This is the third in a series examining the Pittsburgh Steelers roster, position by position, heading into the offseason.

Today: Wide receivers

After spending the 2024 season looking — to no avail — for a wide receiver to pair with George Pickens, the Pittsburgh Steelers will continue their search into the offseason.

They could be trying to identify Pickens’ replacement as well.

With Pickens entering the final year of his rookie contract and his penchant for disruptive behavior on the sidelines wearing on coach Mike Tomlin, the Steelers could remake their wide receiver room as they try to upgrade arguably the team’s biggest weakness.

The Steelers finished No. 28 in the NFL in receptions, No. 26 in receiving yards and No. 20 in receiving touchdowns.
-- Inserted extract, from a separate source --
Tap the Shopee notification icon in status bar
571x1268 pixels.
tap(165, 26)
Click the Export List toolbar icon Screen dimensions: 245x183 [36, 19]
Pickens missed three games late in the year with a hamstring injury, and he finished with 900 receiving yards. That represented a team high, but it was 240 fewer than he had in his breakthrough 2023 season.

Pickens also averaged a career-low 15.3 yards per catch as he faced extra coverage thanks to the lack of a dependable No. 2 receiver on the roster.

Tomlin didn’t exactly give a ringing endorsement for Pickens when he met the media for his season-ending news conference last week.

“Certainly, there is a lot of room for growth there,” he said. “I think he covered some ground in 2024, but there’s certainly a heck of a lot more ground to be covered, and we’ll see where it leads us.”

It could lead the Steelers to making a splash in free agency by signing one of the top receivers to pair with Pickens. Or it could lead the Steelers to wash their hands of Pickens and trade him in the offseason.

The Steelers took that approach last season when they figured addition by subtraction was preferential to having Diontae Johnson on the roster, and they traded him to Carolina for cornerback Donte Jackson.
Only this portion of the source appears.